- [Task instructions]:
a – Using the passage on marginal oil resources below, state whether each statement agrees with it. Answer yes or no, and quote the exact words of the passage that decide it. (i) Marginal resources are formally included in the world's reserve statistics. (ii) A Marginal II resource is not recognized as a sandstone formation. (iii) Isolated marginal resources have a separation layer of larger than 0.5 m from a reserve layer.
b – Transcribe the stretch of the passage on marginal oil resources below from "The U.S. Securities" through "than a reserve.".
c – Pick up the passage on marginal oil resources below after its last sentence, and carry it forward.

- [Selected text]:
1. Marginal Resources

The U.S. Securities and Exchange Commission (SEC) defines oil reserves as those that are “judged to be economically producible in future years from known reservoirs under existing economic and operating conditions and assuming continuation of current regulatory practices using conventional production methods and equipment” [1]. Based on these SEC standards, petroleum reserves are classified as either proved, proved developed, proved undeveloped, probable or possible reserves. However, because a marginal resource reservoir is not within an effective thickness laid out in these standards, marginal resources are not found among these reserve classifications. Indeed, the limited thickness of a marginal resource’s formation accounts for its classification as a resource rather than a reserve.
The concept of an oil marginal resource refers to oil formation that has resource identification but can neither meet the criteria to be evaluated as a reserve nor count as an economic reserve. Although an application of hydraulic fracturing or enhanced oil recovery (EOR) processes can result in an industrial oil flow criterion, this kind of resource still does not meet the SEC reserve evaluation standards and, therefore, effective reserve and economic evaluations cannot be carried out. Until now, as the base of their total reserves’ calculations is not established, the amounts of marginal resources have not been stated in any oilfield development plan nor formally included in the world’s reserve statistics.
Marginal resources can be divided into two types: Marginal Type I and Marginal Type II [2]. A Marginal I resource can be defined as a resource formation identified as a sandstone formation for which its thickness cannot meet the effective thickness standard of 0.2 m. This type of marginal resource has been perforated and developed, but when compared to a commercial pay zone, its development is less effective. As shown in Table 1, the average permeability, porosity, and initial oil saturation (So) are 180 mD, 25% and 45%, respectively, which are less than the ones of poor reserves. A Marginal II resource is used to indicate a resource formation that is not recognized as a sandstone formation. Compared with Marginal Type I, its permeability, porosity, and oil saturation are 60 md, 20% and 35%, respectively, indicating worser reservoir quality.
Table 1. Properties of different resource types. So: initial oil saturation. The arithmetic average method is applied to calculate the permeability.
Resource Classifications Permeability (mD) Porosity (%) So (%)
Economical reserves 400+ 26 80
Poor reserves 200+ 25 68
Marginal resources Type I 180 25 45
Type II 60 20 35
Average 21 20 40
Marginal resources can be further divided into two basic types according to their physical properties and contact relationships with other reserve layers. (1) Isolated marginal resources comprise a single layer that is composed only of a marginal resource, with a separation layer of larger than 0.5 m from a reserve layer. Based on different types of marginal reservoirs, they can be called either the Marginal Type I isolated resources or Marginal Type II isolated resources. A marginal resource with a sandstone thickness but without reaching an effective thickness criterion can be regarded as an isolated marginal resource. (2) Connected marginal resources comprise a marginal formation at the top or bottom of a reserve layer called a connected marginal resource. A junction boundary is in contact with the reserve layer or, if there is a separation layer, the thickness of the separation layer is less than 0.4 m. Based on different marginal types, they can be divided into Marginal Type I connected resources or Marginal Type II connected resources. Compared with isolated and connected marginal resources of either Type I or Type II, their reservoir quality is very similar. The contact relationships with other reserve layers do not affect their own reservoir quality.

- [Material]:
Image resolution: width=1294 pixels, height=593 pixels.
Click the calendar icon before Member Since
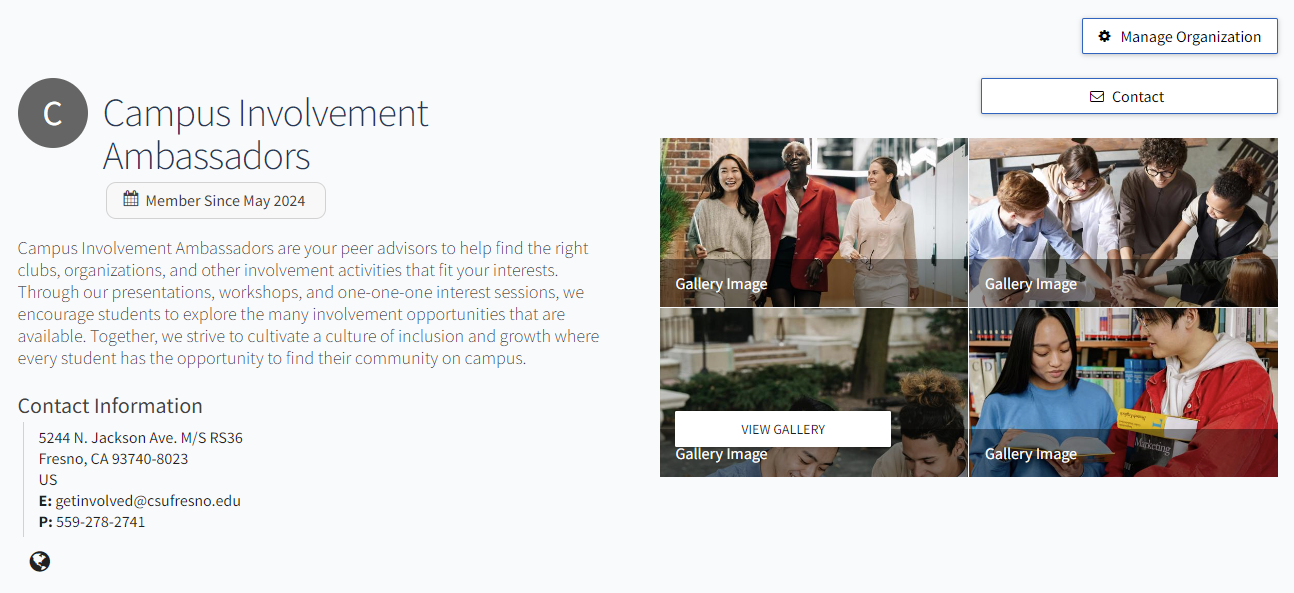tap(131, 199)
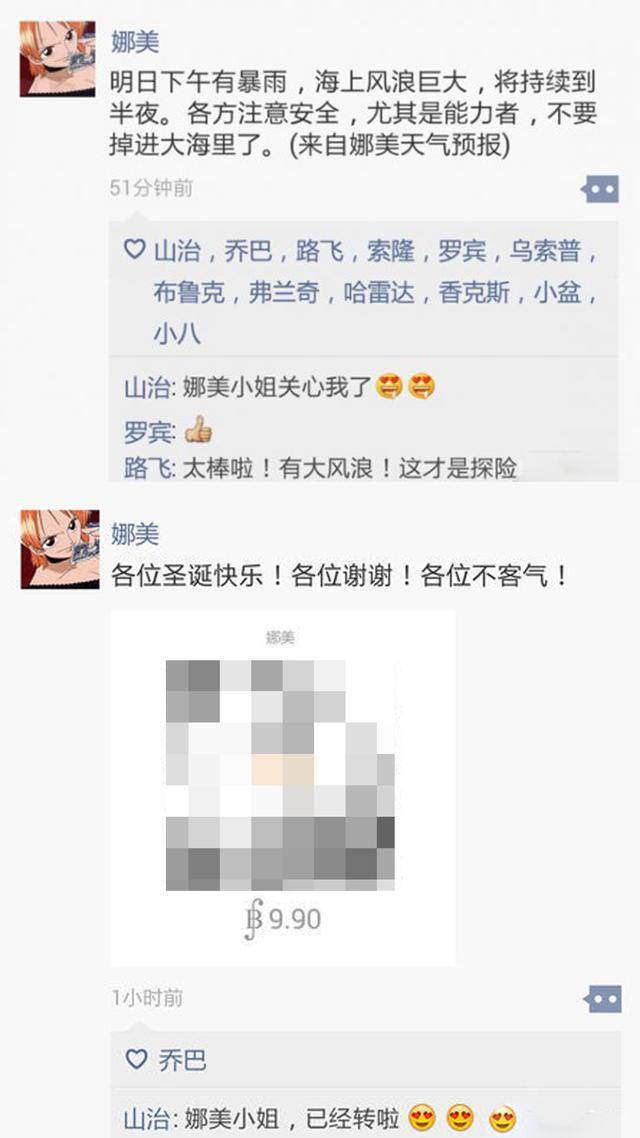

- [The replies]:
a –
(i) No: "the amounts of marginal resources have not been stated in any oilfield development plan nor formally included in the world’s reserve statistics."
(ii) Yes: "A Marginal II resource is used to indicate a resource formation that is not recognized as a sandstone formation."
(iii) Yes: "Isolated marginal resources comprise a single layer that is composed only of a marginal resource, with a separation layer of larger than 0.5 m from a reserve layer."

b –
The U.S. Securities and Exchange Commission (SEC) defines oil reserves as those that are “judged to be economically producible in future years from known reservoirs under existing economic and operating conditions and assuming continuation of current regulatory practices using conventional production methods and equipment” [1]. Based on these SEC standards, petroleum reserves are classified as either proved, proved developed, proved undeveloped, probable or possible reserves. However, because a marginal resource reservoir is not within an effective thickness laid out in these standards, marginal resources are not found among these reserve classifications. Indeed, the limited thickness of a marginal resource’s formation accounts for its classification as a resource rather than a reserve.

c –
For mature oilfields, developing marginal oil resources is usually featured as uncertain economics, possessing high risk and doubtful profitability. However, they are considered as a hot topic across major oil consumption regions where energy security is a major concern. Otombosoba (2018) studied exogenous factors affecting the development of marginal resources in emerging economies, such as China, Nigeria, India, Indonesia, Malaysia and Venezuela. Successful development depends on the principle of sustainability, with the consideration of political, social, economic, legal and technological issues [3]. Adetoba (2012) summarized the key challenges faced by developing marginal resources in Nigeria. Funding and lack of technological know-how seem to be two main concerns [4]. Economical assessment directly affects a development decision. Acheampong (2021) proposed a real option method in valuing marginal resources in UK considering various uncertainties [5]. The method shows advantages over a traditional discounted-cash-flow method in management decision. Greenhouse gas emissions have been an increasingly important factor controlling the development of marginal resources. Masnadi et al. (2021) studied greenhouse gas emissions effects on marginal resources and concluded that carbon intensity was determined by the magnitude of an oil demand decline [6].

2. Recovery Processes

Around the world, a large portion of oilfields has been developed through water flooding and has now entered a stage of high water cut [7]. In this case, it is a common desire to tap the residual potential of old oilfields with limited costs. Therefore, marginal resources, an example of a resource type that held little value in the past, is now of great research significance.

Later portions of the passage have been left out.